■ **RECORDS**

[Start of Attachment]

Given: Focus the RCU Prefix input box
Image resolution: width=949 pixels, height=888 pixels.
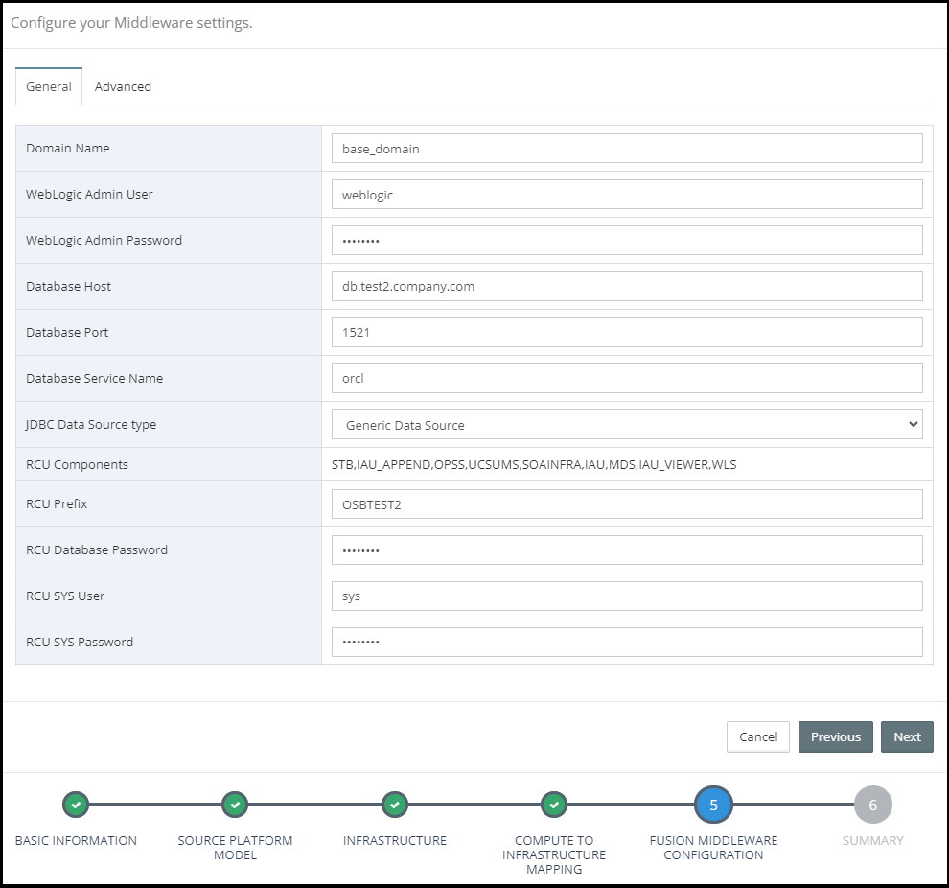Looking at the screenshot, I should coord(627,504).
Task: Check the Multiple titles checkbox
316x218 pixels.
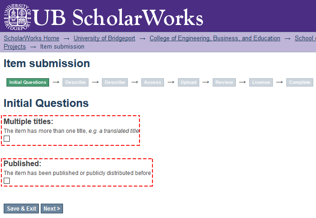Action: [x=6, y=139]
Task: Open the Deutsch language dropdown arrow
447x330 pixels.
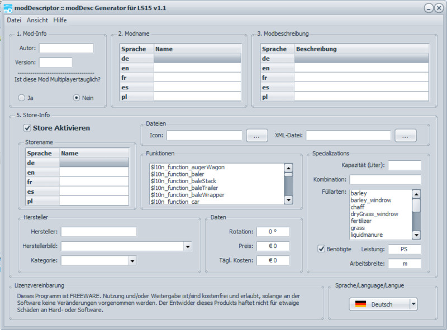Action: [413, 304]
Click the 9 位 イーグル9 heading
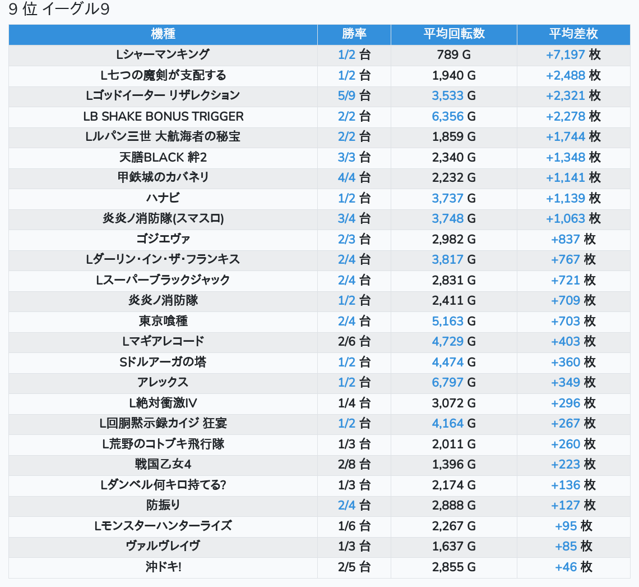This screenshot has height=587, width=639. click(59, 10)
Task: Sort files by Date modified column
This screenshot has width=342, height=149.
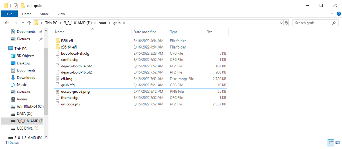Action: 145,32
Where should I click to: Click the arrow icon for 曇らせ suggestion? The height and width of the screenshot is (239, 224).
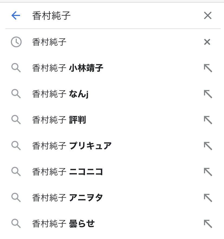[x=207, y=224]
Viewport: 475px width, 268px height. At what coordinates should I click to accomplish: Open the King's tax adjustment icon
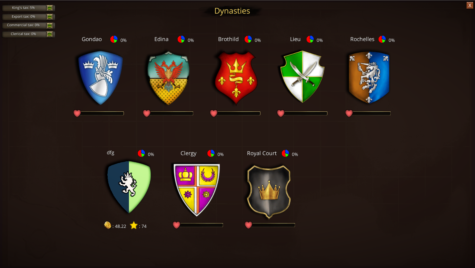tap(50, 8)
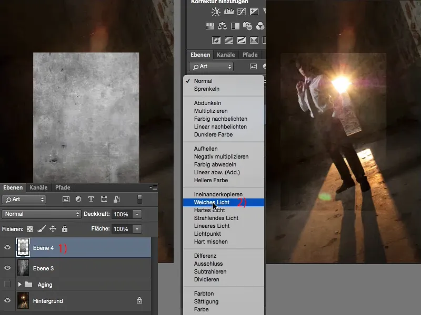Lock the layer with the padlock icon

(x=65, y=229)
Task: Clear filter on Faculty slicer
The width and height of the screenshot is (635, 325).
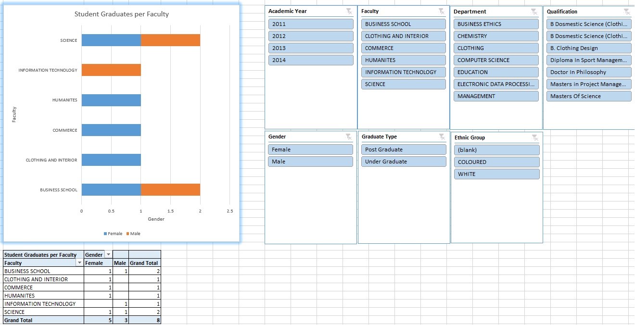Action: coord(442,12)
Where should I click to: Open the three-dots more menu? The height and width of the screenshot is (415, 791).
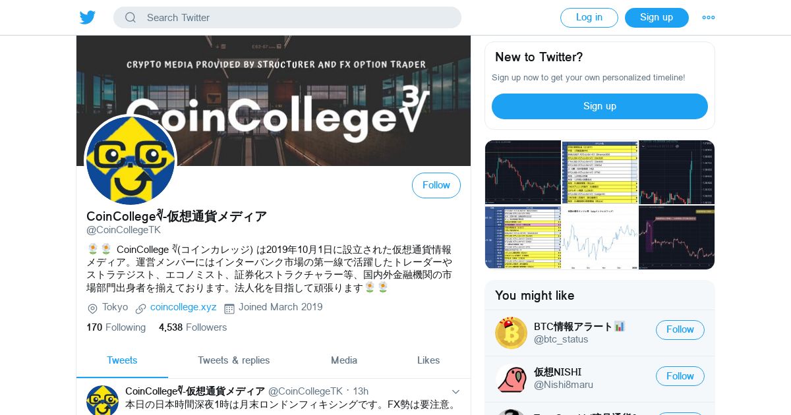[x=709, y=18]
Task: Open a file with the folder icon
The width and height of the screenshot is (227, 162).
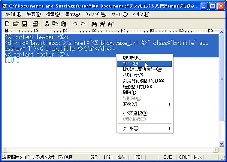Action: [16, 24]
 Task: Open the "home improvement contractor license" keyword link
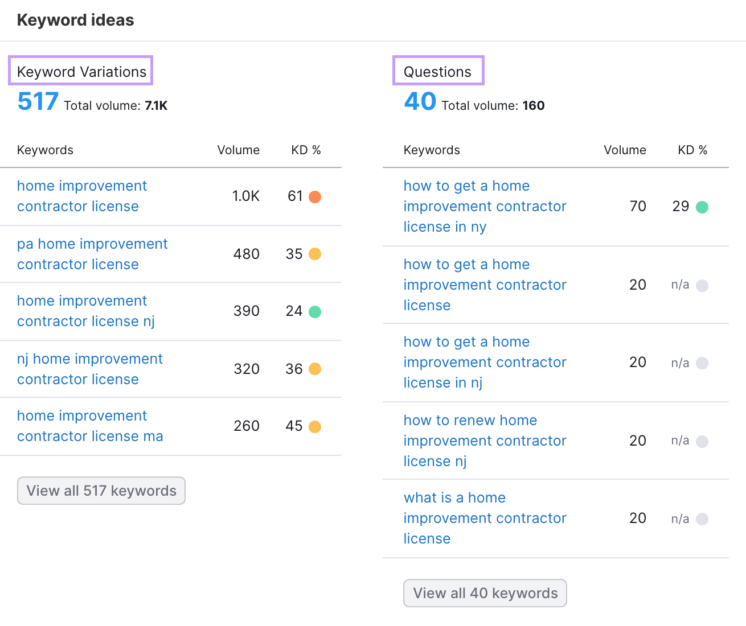81,196
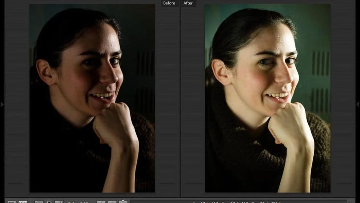360x203 pixels.
Task: Toggle the Before/After Y|Y view button
Action: [23, 202]
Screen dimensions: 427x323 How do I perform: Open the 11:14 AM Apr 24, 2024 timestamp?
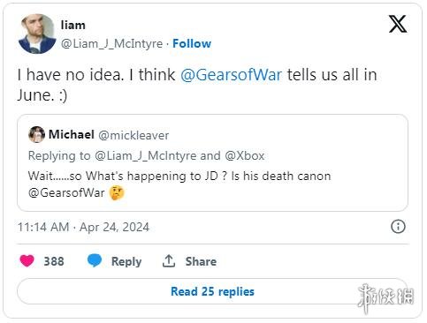pos(83,227)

[End of Attachment]

■ **EXERCISE DIRECTIONS**
Write the entries above out again exactly, but not the pictures.

■ **ANSWER FOR THE TASK**
Given: Focus the RCU Prefix input box
Image resolution: width=949 pixels, height=888 pixels.
Looking at the screenshot, I should coord(627,504).
Task: Check the Multiple titles checkbox
316x218 pixels.
Action: [x=6, y=139]
Task: Open the Deutsch language dropdown arrow
447x330 pixels.
Action: [413, 304]
Click the 9 位 イーグル9 heading
This screenshot has height=587, width=639. click(59, 10)
Task: Sort files by Date modified column
This screenshot has width=342, height=149.
Action: 145,32
Where should I click to: Click the arrow icon for 曇らせ suggestion? The height and width of the screenshot is (239, 224).
[x=207, y=224]
Viewport: 475px width, 268px height. At what coordinates should I click to accomplish: Open the King's tax adjustment icon
tap(50, 8)
Lock the layer with the padlock icon

(x=65, y=229)
Task: Clear filter on Faculty slicer
The width and height of the screenshot is (635, 325).
Action: coord(442,12)
Where should I click to: Open the three-dots more menu? The height and width of the screenshot is (415, 791).
[x=709, y=18]
Task: Open a file with the folder icon
The width and height of the screenshot is (227, 162).
Action: [16, 24]
 Task: Open the "home improvement contractor license" keyword link
81,196
360x203 pixels.
Task: Toggle the Before/After Y|Y view button
Action: [23, 202]
Screen dimensions: 427x323 How do I perform: Open the 11:14 AM Apr 24, 2024 timestamp?
pos(83,227)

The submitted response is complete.